Возможно, именно поэтому, обращаясь к работам, посвященным творчеству, мы находим мифы, в которых присутствует тема одновременно идеализированного и злобного отца, воплощенного в образе демонического любовника. Иногда демонический любовник является на пике самовыражения как гений вдохновения, но уже в следующий момент он оборачивается дьяволом. Как гений он приносит с собой и вдохновение, и эротические переживания. Он может ниспослать «творческий экстаз». И все же творческой женщиной, страдающей от задержки развития на доэдиповой фазе, овладевает отвратительный демон, превращая творческий экстаз в самоубийственное исступление или в холодное безразличие изоляции и смерти. Тогда в обилии появляются образы смерти. В другом варианте динамики посредством маниакальных и нарциссических защит происходит восстановление имаго отца как гения вдохновения. Порочный круг должен продолжаться до тех пор, пока не преодолена задержка на доэдиповой фазе; этот цикл может быть разорван только отчаянием, болезнью, смертью или самоубийством.
(Там же: 75)

Догадка Кавалер-Адлер относительно того, что следствием ранней травмы является фактор угрозы, действующий во внутреннем мире и воплощенный в архаичных образах, попеременно злобных и доброжелательных, совпадает с центральной темой нашего исследования. Кавалер-Адлер дополняет свой анализ, отмечая, что у женщин, страдающих от ранней травмы, связанной с отношениями с матерью, замена отцом отсутствующего опыта отношений с матерью не принесет желаемого результата. Отец в этом случае скорее будет соответствовать «возбуждающему объекту» (Фэйрберн), а женщина будет пытаться восполнить отсутствующий опыт на «духовном» уровне через свое творчество – не владея иными способами коммуникации. Таким образом, внутренние обстоятельства понуждают ее к творчеству, и все же ее фрустрация сохраняется, даже если она получает то, в чем она нуждается в качестве награды за свое творчество. Это реактивирует раннюю доэдипову травму, связанную с отношениями с матерью, в итоге порочный круг замыкается.

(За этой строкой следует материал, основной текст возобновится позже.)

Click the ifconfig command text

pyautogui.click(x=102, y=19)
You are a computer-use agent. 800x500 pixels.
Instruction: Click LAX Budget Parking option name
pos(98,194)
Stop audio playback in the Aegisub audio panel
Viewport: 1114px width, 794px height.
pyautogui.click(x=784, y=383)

С учетом моего собственного клинического опыта я согласен с формулировками Кавалер-Адлер в отношении травмы женщин-пациенток, которая не была переработана в процессе скорби, и их злокачественной зависимости от возбуждающих внутренних родительских объектов, что часто приводит к формам аддиктивного переноса, которые особенно трудно поддаются проработке в терапии. Однако необходимо добавить, что паттерн, который описала Кавалер-Адлер, не ограничивается рамками женской психики, а элементы фигуры Трикстера в ее демонических внутренних объектах обнаруживаются не только в сочетании с имаго отца. Проблемы, представленные архетипической системой самосохранения, не ограничены гендерными ролями.